I am trying to find the text position in PDF page?
What I have tried is to get the text in the PDF page by PDF Text Extractor using simple text extraction strategy. I am looping each word to check if my word exists. split the words using:
var Words = pdftextextractor.Split(new char[] { ' ', '\n' });
What I wasn't able to do is to find the text position. The problem is I wasn't able to find the location of the text. All I need to find is the y co-ordinates of the word in the PDF file.
First, SimpleTextExtractionStrategy is not exactly the 'smartest' strategy (as the name would suggest.
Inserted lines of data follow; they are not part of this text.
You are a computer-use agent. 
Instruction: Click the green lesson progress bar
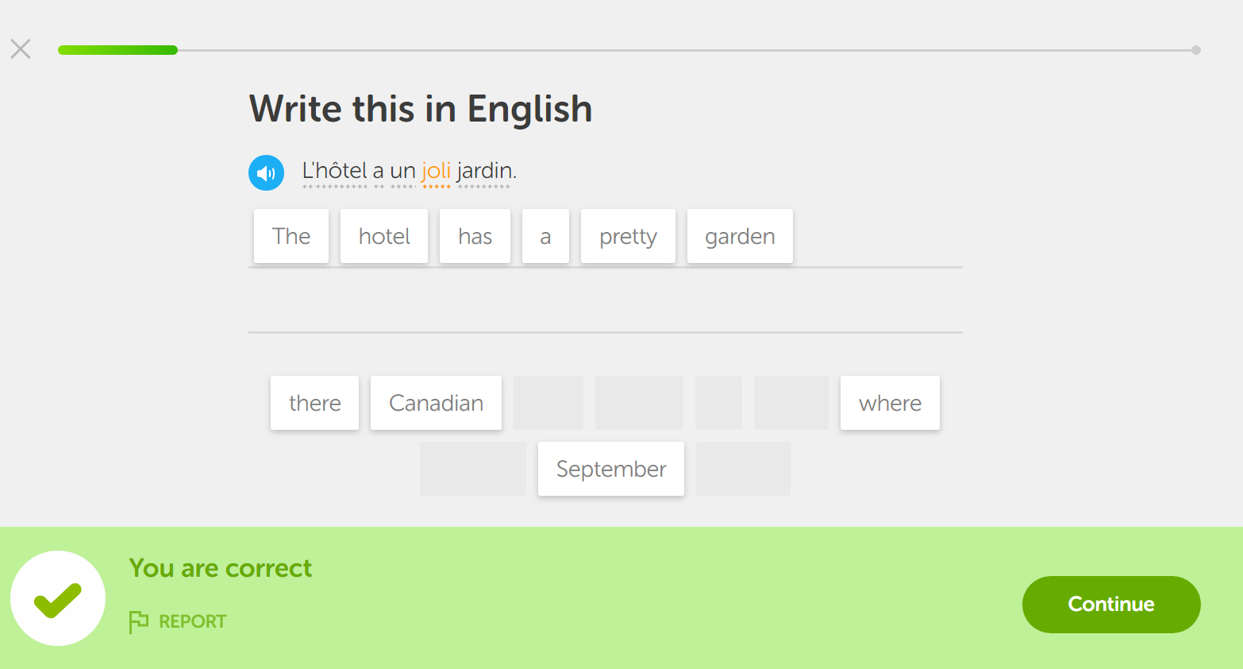tap(117, 50)
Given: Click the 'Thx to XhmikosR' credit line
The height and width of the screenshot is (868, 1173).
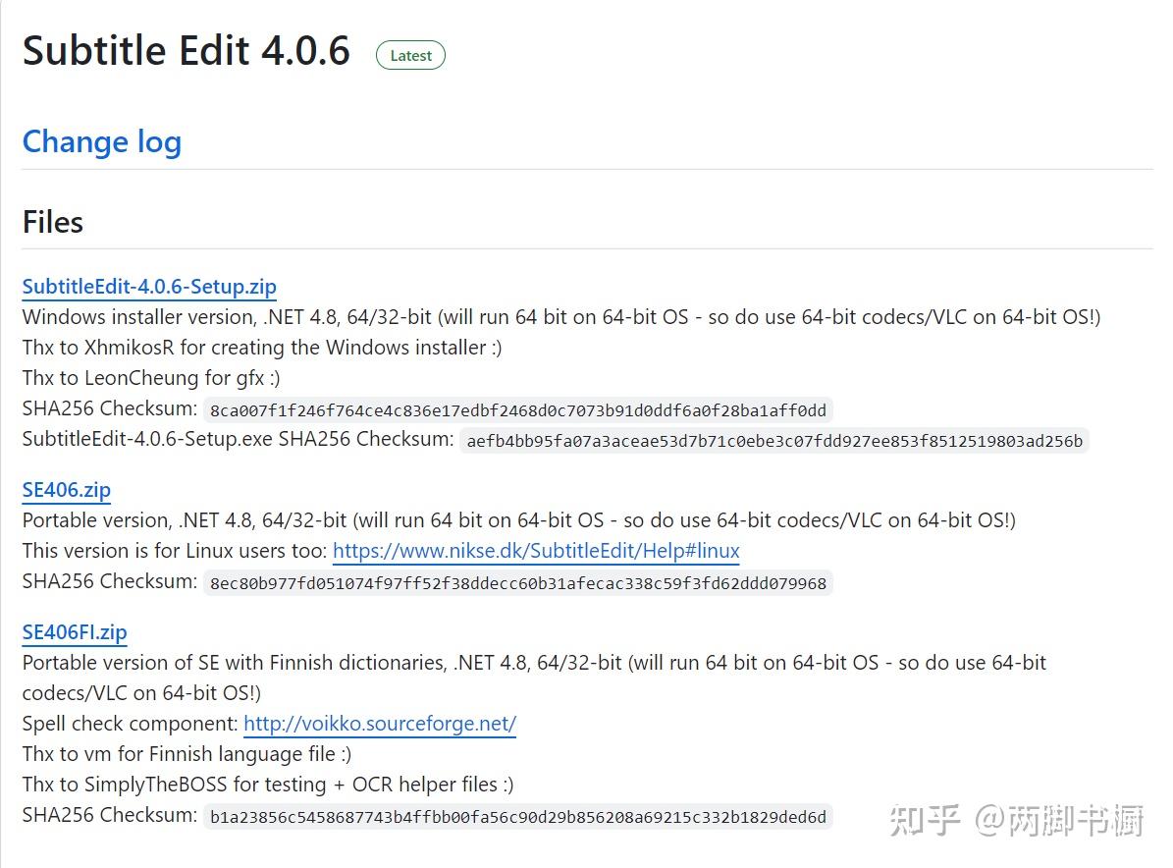Looking at the screenshot, I should pos(262,348).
Second, if you want the position you're going to have to do a lot more work. TextExtractionStrategy assumes you are only interested in the text.
Possible implementation:
how to:
ITextExtractionStrategy has the following method in its interface:
@Override
public void eventOccurred(IEventData data, EventType type) {
// you can first check the type of the event
if (!type.equals(EventType.RENDER_TEXT))
return;
// now it is safe to cast
TextRenderInfo renderInfo = (TextRenderInfo) data;
}
Important to keep in mind is that rendering instructions in a pdf do not need to appear in order.
The text "Lorem Ipsum Dolor Sit Amet" could be rendered with instructions similar to:
render "Ipsum Do"
render "Lorem "
render "lor Sit Amet"
You will have to do some clever merging (depending on how far apart two TextRenderInfo objects are), and sorting (to get all the TextRenderInfo objects in the proper reading order.
Once that's done, it should be easy.